The most interesting thing about AMD is their ability to create GPUs with superior synthetic specs than their NVIDIA competitor and yet they lose across the board in anything but embarrassingly parallel applications. Not only do they lose, but they lose big.
64 of them train Alexnet in ~5 hours. A DGX-1 does it in 2. Don't have/Can't get a $129K DGX-1? Fine, buy a Big Sur from one of several vendors and throw in 8 GTX 1080s as soon as they're out, implement "One Weird Trick", and you'll do it in <3. That ought to run you about $30-$35K versus >$600K for those 64 Xeon servers.
FPGAs OTOH are fantastic at low memory bandwidth embarrassingly parallel computation like bitcoin mining. Deep Learning is not such a domain.

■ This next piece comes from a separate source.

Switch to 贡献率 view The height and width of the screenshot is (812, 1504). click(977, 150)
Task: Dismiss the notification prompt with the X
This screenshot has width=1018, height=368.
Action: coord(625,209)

I don't see anywhere on that page any benchmark about 5000 images/sec, maybe you should update your link to a page showing that info or update your claim to match what you link to?
Even your previous post had links to two page that were not measuring the same thing... and thus could not support your claims?
Based on the text you apparently couldn't be bothered to read, for AlexNet, a forward pass on 128 images (Input 128x3x224x224) takes ~25 milliseconds (ignoring O(n) dropout and softmax where n is 128). I'll let you do the math for the rest of this...
Here are two examples. First, the engine behind Folding@Home: https://simtk.org/plugins/moinmoin/openmm/BenchmarkOpenMMDHF...
See also AlexNet (Deep Learning's most prominent benchmark): https://github.com/amd/OpenCL-caffe versus GTX TitanX: https://github.com/soumith/convnet-benchmarks
TLDR: AMD losing by a factor of 2 or more...
So unless this changes dramatically, NVIDIA IMO will continue to dominate.
But hey, they both crush Xeon Phi and FPGAs so it doesn't suck to be #2 when #3 is Intel.